DevOps is Agile applied beyond the software team. But the real question is, in a match, which one wins?

In one corner, we have the Certified Scrum Master, known to his friends as the Extreme Programmer, and to his children as the LeSS SAFe DAD... Agile!

In the other corner, we have the Lean culture machine, who Continuously Delivers his Infrastructure as Code, he's named his left arm dev and his right arm ops... DevOps!


Although I've taken the hype to an extreme, the sound bites about Agile and DevOps can make them sound like very different ideas. Compounding the confusion, both concepts seem to defy definition, even as they have their own jargon and slogans. As the elder, Agile may be less vague, but it's certainly common for people to become frustrated with the myriad of definitions for DevOps. The lack of definition has lead to some common conflation.

Many people think Agile means Scrum and DevOps means Continuous Delivery. This oversimplification creates an unnecessary tension between Agile and DevOps so you may be surprised to find that they are best friends!

There's no denying the historical connection between DevOps and Agile. When Patrick DuBois and Andrew Clay Schafer tried to connect at the Agile 2008 Conference about "Agile Infrastructure", the connection to DevOps was born. Although Patrick later coined the term "DevOps", the Agile Conference continues to honor this connection with a DevOps track. But let's dive deeper than history and consider the practical connections between Agile and DevOps, when we look below the surface of Scrum and Continuous Delivery.

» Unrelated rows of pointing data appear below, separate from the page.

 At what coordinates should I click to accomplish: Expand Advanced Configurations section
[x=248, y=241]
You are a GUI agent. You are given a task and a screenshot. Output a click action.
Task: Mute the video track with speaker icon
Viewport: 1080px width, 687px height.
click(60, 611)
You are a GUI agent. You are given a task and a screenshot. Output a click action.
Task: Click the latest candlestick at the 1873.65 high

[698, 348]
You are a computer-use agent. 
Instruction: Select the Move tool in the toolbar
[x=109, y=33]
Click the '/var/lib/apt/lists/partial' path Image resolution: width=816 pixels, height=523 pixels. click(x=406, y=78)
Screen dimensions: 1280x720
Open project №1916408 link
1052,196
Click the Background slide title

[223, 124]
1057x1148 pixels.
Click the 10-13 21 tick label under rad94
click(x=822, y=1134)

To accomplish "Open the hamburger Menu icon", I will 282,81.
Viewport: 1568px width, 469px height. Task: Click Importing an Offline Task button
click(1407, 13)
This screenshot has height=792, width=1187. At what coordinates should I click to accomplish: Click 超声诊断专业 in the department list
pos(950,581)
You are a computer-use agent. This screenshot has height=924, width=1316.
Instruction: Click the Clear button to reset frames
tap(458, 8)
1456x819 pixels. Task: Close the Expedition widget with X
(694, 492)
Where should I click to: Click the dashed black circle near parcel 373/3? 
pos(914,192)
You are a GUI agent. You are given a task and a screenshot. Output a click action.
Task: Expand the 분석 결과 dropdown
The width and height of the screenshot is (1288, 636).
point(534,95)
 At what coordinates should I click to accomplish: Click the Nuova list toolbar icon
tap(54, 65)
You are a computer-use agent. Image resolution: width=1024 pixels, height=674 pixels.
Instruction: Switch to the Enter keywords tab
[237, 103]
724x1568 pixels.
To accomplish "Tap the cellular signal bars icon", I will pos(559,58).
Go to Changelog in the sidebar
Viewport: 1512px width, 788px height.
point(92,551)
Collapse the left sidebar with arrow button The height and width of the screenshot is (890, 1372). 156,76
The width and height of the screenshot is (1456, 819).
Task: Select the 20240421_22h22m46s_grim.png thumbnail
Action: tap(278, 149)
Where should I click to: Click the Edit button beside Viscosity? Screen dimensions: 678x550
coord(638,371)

There's more to Agile than Scrum

In some teams, Scrum is the difference between a constant, frustrating struggle and productive, rewarding team work. In others, Scrum replaces politics and overcommitment with objectivity and focus. It can also be embraced as if it were dogma. When the constraints of the business or the work itself demand something different, an agile team will leverage the underlying principles of Scrum, then inspect their practices, and adapt to become more effective. This is particularly important when Scrum is applied outside the context of software development.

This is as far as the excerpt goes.